Your task
From the line that contains "You are a GUI" down to the last line of the data below, restate every line word for word, skipping any images.

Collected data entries
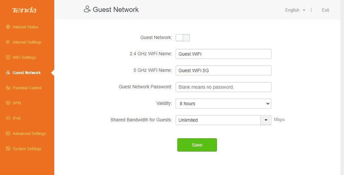The image size is (344, 175).
Task: Click the Tenda logo
Action: [x=24, y=10]
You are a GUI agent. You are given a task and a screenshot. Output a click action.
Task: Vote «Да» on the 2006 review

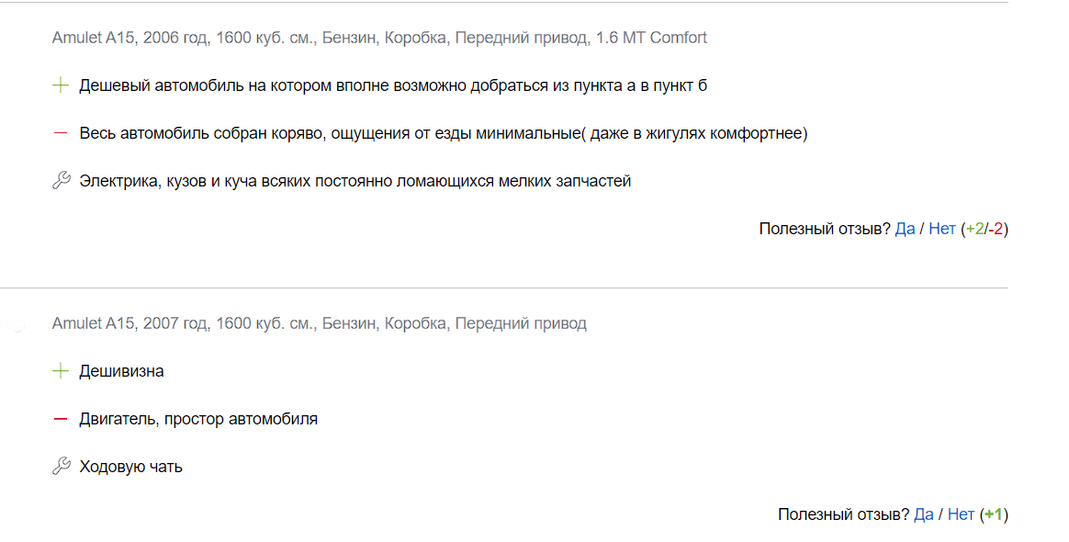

Response below
You are a GUI agent. You are given a task and a screenshot. Output a click action.
Task: Vote «Да» on the 2006 review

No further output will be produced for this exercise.